__EXERCISE REQUIREMENTS__
A verbatim copy of the records is required, with all pictures left out.

__THE DATA__
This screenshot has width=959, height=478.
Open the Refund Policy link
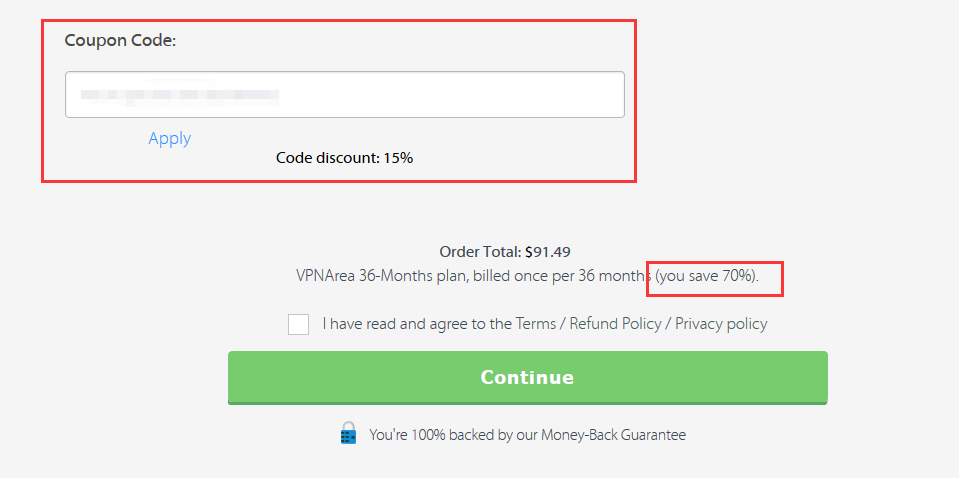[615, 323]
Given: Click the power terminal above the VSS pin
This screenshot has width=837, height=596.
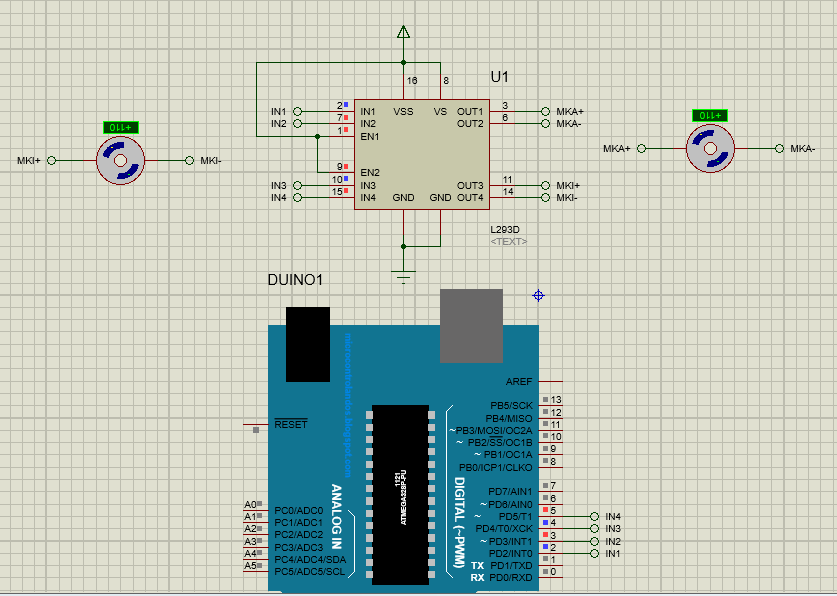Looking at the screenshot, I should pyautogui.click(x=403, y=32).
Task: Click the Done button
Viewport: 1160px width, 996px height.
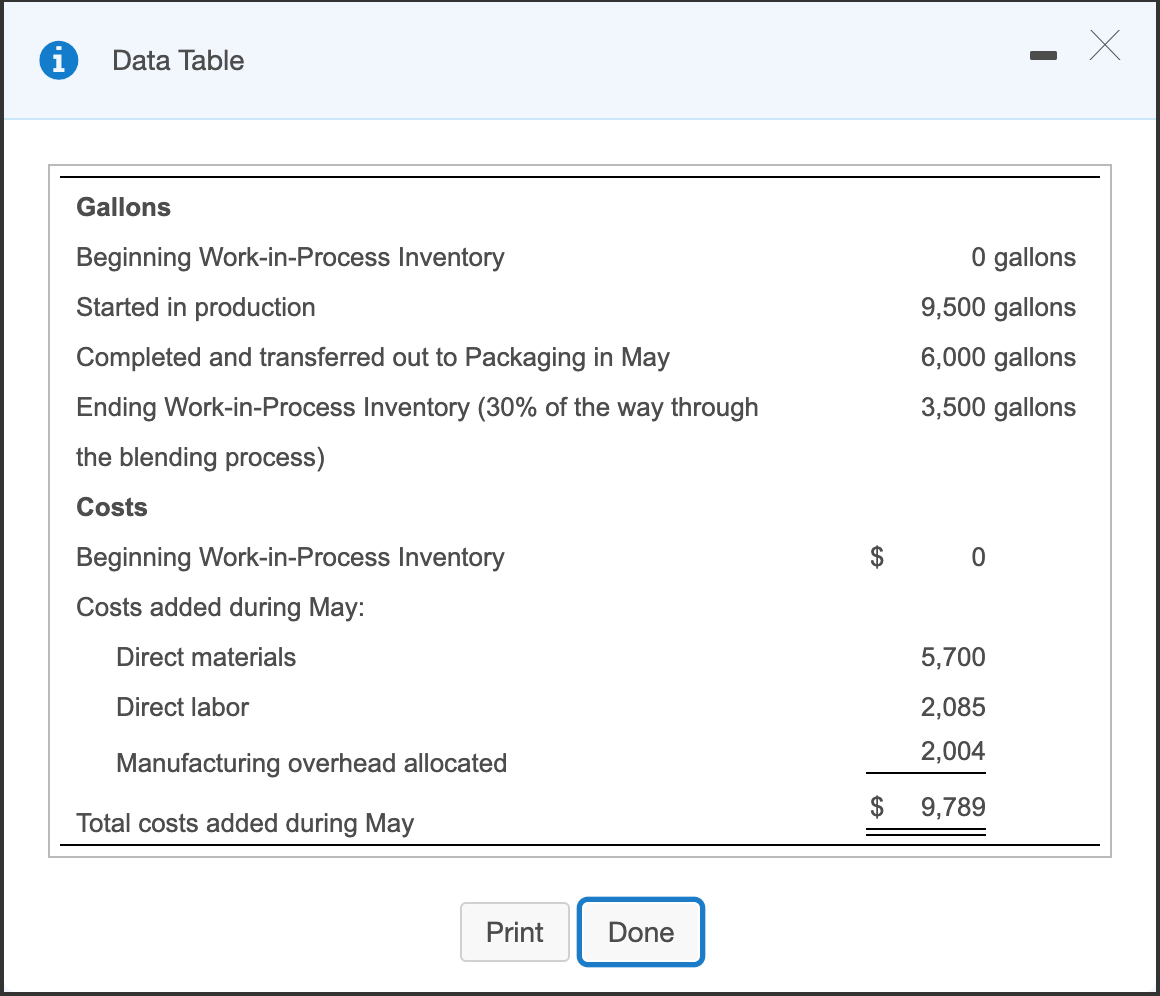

__REPLY__
This screenshot has width=959, height=478.
Open the Refund Policy link
[615, 323]
Given: Click the power terminal above the VSS pin
This screenshot has width=837, height=596.
Looking at the screenshot, I should pyautogui.click(x=403, y=32).
Task: Click the Done button
Viewport: 1160px width, 996px height.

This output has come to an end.